Pour ce faire, Aegon a annoncé hier, à l’occasion de la publication de résultats annuels conformes aux attentes (avec une hausse de 2% du résultat courant imposable au quatrième trimestre à 489 millions d’euros), une augmentation de capital de 10%. Le placement accéléré, réalisé hier par Morgan Stanley avec le soutien de Deutsche Bank et JPMorgan, et avec une décote de 4,5%, a permis de lever 903 millions d’euros.
Le groupe entend financer le solde des 2,25 milliards sur ses ressources internes, y compris grâce à des cessions d’actifs. Il a d’ailleurs indiqué hier être entré en pourparlers avec un tiers concernant le devenir de l’activité d’assurance vie de Transamerica, l’assureur détenu aux Etats-Unis. Le groupe néerlandais a fait part l’été dernier d’une revue stratégique à ce sujet, le français Scor ou l’américain RGA étant donnés à l’automne comme des prétendants sérieux. Nombre d’analystes estiment qu’Aegon pourrait récolter à cette occasion un produit inférieur à la valeur intrinsèque («embedded value») de 1,6 milliard de cette activité à fin 2009.

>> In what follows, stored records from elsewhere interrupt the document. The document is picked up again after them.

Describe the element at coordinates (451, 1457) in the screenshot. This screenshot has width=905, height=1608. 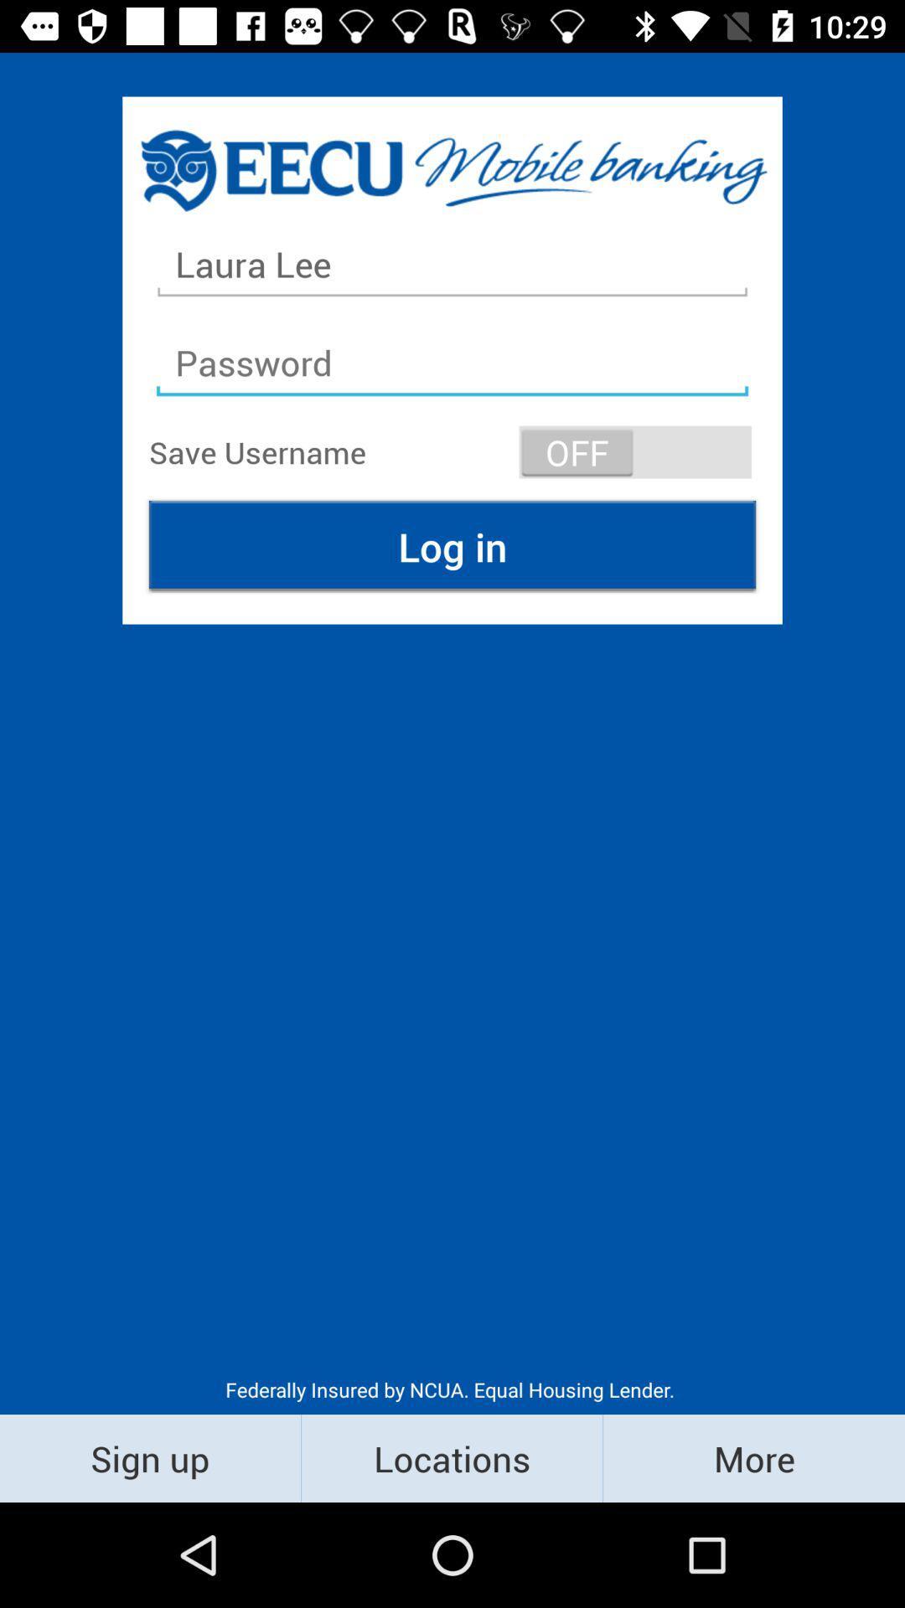
I see `the locations` at that location.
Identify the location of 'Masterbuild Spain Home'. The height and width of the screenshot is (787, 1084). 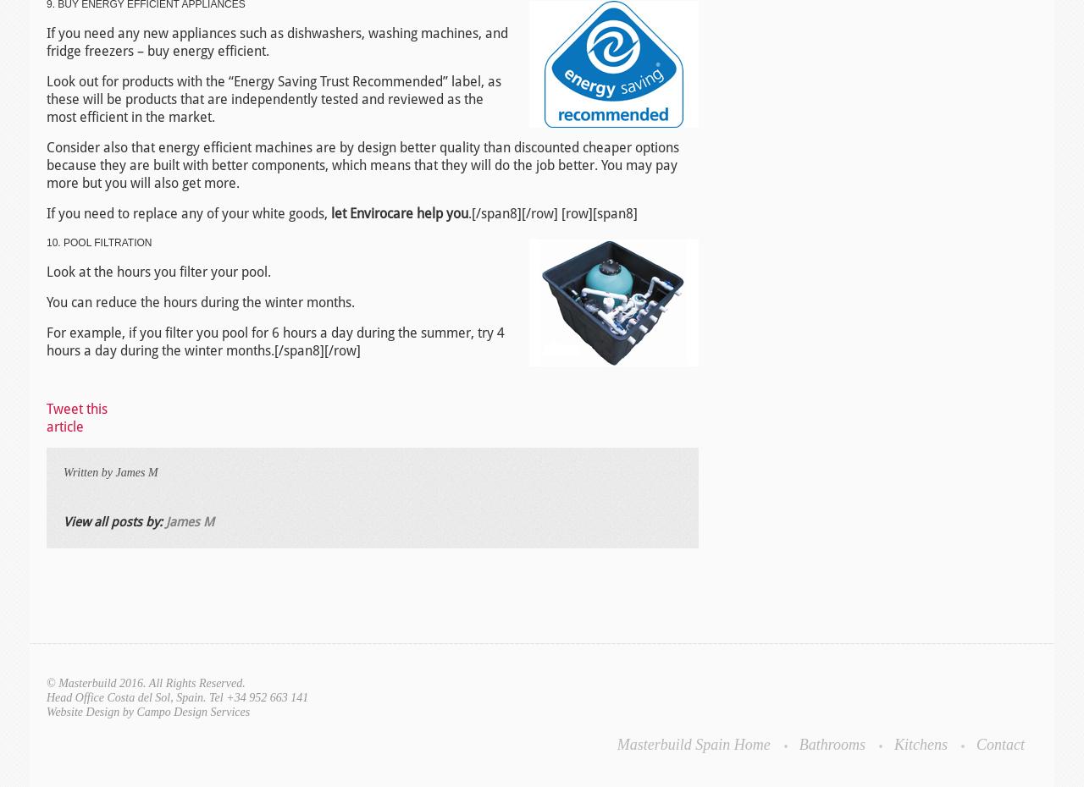
(615, 744).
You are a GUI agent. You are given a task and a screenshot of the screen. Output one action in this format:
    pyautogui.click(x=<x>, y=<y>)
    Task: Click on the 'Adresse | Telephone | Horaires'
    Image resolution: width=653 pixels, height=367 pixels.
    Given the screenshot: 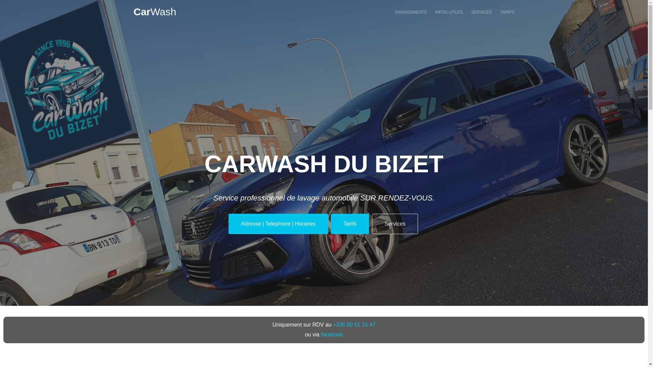 What is the action you would take?
    pyautogui.click(x=278, y=224)
    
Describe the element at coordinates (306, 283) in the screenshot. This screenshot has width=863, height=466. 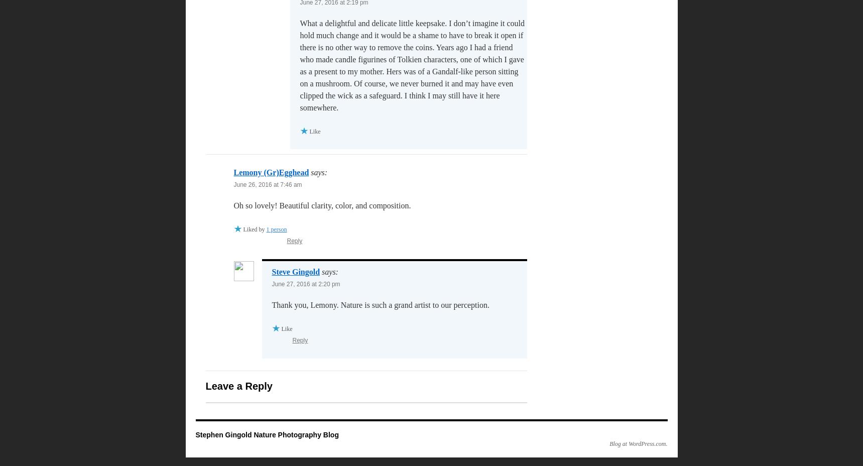
I see `'June 27, 2016 at 2:20 pm'` at that location.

Déjà la Banque centrale des Pays-Bas a autorisé un rachat de 750 millions d’euros de la dette d’Aegon à l’issue de l’émission de titres annoncée hier. Evoquant la fin prochaine des restrictions dans la gestion du groupe imposées par la Commission européenne, le directeur général Alex Wynaendts a affirmé que «la crise est derrière nous».
Pour en convaincre les observateurs, le dirigeant a fait état d’objectifs chiffrés à moyen terme dans le cadre du plan visant à faire du groupe un acteur de tout premier plan au sein de chacun de ses marchés stratégiques d’ici à 2015. Aegon vise notamment une croissance annuelle moyenne de 7 à 10% du résultat imposable courant et un rendement des capitaux propres de 10 à 12% à moyen terme. L’assureur va renforcer l’allocation de capital à destination de marchés prometteurs comme l’Europe centrale et de l’Est, l’Asie et l’Amérique latine. Gage de sa confiance, Aegon souhaite reprendre le versement d’un dividende l’an prochain, au titre des résultats du second semestre 2011.